Saved entries:

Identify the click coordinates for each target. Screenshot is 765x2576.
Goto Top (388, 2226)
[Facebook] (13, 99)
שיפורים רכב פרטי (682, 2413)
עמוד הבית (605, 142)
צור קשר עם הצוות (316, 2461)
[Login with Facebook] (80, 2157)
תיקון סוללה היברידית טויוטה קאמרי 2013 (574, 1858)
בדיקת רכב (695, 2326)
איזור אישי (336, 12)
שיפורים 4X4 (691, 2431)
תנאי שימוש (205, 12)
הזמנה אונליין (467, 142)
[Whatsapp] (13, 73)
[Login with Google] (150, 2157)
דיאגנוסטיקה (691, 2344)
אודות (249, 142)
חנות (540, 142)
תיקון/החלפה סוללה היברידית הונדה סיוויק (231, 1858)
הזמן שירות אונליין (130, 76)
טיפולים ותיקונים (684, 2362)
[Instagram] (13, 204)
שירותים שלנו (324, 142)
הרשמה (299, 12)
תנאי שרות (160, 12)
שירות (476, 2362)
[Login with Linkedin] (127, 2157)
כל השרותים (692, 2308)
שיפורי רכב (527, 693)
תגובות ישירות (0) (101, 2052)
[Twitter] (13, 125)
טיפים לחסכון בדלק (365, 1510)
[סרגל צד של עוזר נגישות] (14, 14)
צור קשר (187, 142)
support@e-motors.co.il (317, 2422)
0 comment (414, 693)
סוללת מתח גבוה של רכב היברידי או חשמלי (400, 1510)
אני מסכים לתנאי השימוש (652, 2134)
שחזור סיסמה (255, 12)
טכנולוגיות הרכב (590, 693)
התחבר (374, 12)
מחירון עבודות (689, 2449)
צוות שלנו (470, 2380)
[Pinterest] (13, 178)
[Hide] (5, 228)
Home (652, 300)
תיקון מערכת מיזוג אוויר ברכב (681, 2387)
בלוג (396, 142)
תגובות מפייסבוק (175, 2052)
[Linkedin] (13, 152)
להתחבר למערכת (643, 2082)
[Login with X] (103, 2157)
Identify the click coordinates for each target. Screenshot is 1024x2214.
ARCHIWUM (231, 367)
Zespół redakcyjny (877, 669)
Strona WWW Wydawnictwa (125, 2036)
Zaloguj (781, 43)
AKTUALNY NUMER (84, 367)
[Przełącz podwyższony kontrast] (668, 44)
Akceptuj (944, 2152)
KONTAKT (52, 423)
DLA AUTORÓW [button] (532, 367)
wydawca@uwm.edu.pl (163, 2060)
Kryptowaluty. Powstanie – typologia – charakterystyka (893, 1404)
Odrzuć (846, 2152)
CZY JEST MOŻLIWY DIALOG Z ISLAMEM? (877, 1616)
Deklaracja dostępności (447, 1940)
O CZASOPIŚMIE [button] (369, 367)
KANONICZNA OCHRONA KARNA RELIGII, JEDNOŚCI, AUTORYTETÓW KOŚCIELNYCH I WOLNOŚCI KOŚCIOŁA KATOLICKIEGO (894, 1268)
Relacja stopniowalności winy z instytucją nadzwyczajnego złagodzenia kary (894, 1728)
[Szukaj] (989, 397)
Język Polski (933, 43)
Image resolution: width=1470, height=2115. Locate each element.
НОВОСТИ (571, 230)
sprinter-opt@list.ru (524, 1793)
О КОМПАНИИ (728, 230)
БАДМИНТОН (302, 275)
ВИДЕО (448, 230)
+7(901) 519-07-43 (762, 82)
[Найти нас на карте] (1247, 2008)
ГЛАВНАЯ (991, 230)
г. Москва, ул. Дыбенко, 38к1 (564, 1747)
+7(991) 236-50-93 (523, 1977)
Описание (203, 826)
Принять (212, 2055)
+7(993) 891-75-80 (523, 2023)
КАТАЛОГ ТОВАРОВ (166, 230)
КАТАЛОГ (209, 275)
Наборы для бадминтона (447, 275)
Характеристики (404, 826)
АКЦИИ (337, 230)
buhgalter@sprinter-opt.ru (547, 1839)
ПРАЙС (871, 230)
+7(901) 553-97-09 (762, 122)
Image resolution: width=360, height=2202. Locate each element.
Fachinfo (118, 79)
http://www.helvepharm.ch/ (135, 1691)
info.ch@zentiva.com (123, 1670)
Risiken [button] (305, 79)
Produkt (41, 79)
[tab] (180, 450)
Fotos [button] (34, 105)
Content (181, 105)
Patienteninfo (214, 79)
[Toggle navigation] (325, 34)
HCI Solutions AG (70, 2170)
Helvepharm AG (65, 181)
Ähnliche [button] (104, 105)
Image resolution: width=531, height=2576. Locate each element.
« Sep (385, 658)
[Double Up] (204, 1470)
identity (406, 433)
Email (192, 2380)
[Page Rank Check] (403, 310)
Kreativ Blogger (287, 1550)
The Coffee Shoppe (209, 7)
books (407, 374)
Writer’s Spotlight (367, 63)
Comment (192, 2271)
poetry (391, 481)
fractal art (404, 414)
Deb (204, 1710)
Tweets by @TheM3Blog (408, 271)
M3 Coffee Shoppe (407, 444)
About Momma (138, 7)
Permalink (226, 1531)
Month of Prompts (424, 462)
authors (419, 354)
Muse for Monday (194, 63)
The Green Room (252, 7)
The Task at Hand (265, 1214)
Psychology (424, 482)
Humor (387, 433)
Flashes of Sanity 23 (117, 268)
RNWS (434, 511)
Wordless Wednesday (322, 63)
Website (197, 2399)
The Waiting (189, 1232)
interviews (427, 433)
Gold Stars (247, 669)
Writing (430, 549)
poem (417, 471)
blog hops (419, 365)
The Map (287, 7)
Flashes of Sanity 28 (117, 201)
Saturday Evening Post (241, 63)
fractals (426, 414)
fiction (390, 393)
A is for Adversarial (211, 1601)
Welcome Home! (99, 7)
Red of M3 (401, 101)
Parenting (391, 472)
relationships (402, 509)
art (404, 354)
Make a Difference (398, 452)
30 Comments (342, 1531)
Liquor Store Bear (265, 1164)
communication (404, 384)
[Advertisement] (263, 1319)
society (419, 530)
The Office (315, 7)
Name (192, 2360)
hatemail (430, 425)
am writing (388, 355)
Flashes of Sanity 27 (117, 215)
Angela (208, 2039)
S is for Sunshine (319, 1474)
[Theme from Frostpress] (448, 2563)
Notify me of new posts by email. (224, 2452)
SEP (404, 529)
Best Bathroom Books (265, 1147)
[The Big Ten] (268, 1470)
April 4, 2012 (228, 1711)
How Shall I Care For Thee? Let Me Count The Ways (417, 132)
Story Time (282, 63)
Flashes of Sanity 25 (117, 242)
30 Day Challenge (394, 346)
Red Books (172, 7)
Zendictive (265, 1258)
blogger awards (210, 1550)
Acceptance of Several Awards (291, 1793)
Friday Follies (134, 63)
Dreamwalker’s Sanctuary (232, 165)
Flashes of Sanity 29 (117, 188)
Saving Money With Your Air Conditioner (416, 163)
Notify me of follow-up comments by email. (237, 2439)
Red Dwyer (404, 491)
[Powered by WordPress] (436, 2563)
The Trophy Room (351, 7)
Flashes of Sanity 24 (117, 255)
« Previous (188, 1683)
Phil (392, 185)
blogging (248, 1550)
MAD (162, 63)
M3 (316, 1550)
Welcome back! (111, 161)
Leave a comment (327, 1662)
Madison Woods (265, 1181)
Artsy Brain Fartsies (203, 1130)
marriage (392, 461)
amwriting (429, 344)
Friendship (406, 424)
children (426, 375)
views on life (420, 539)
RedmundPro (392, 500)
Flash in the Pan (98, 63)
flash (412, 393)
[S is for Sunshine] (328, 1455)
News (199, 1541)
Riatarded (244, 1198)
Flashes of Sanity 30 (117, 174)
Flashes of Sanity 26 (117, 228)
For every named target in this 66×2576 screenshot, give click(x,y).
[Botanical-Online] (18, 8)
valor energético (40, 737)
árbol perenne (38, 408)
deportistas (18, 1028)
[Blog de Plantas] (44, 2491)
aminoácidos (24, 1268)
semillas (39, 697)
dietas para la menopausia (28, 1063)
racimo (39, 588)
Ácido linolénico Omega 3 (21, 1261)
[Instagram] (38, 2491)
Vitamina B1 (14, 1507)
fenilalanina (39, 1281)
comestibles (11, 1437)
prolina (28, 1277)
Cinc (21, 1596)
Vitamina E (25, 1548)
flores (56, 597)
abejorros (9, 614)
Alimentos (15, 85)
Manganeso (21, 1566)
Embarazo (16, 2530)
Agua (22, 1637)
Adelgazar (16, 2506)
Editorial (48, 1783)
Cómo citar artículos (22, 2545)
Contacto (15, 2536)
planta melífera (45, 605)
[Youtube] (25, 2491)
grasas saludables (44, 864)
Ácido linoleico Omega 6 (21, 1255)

→ Problem requirements: Starting at the line above that contains "אני מסכים לתנאי השימוש (652, 2134)", write out each line exactly until the line that contains "[Login with X] (103, 2157)" has been written, and stop there.

→ Worked solution:
אני מסכים לתנאי השימוש (652, 2134)
שחזור סיסמה (255, 12)
טכנולוגיות הרכב (590, 693)
התחבר (374, 12)
מחירון עבודות (689, 2449)
צוות שלנו (470, 2380)
[Pinterest] (13, 178)
[Hide] (5, 228)
Home (652, 300)
תיקון מערכת מיזוג אוויר ברכב (681, 2387)
בלוג (396, 142)
תגובות מפייסבוק (175, 2052)
[Linkedin] (13, 152)
להתחבר למערכת (643, 2082)
[Login with X] (103, 2157)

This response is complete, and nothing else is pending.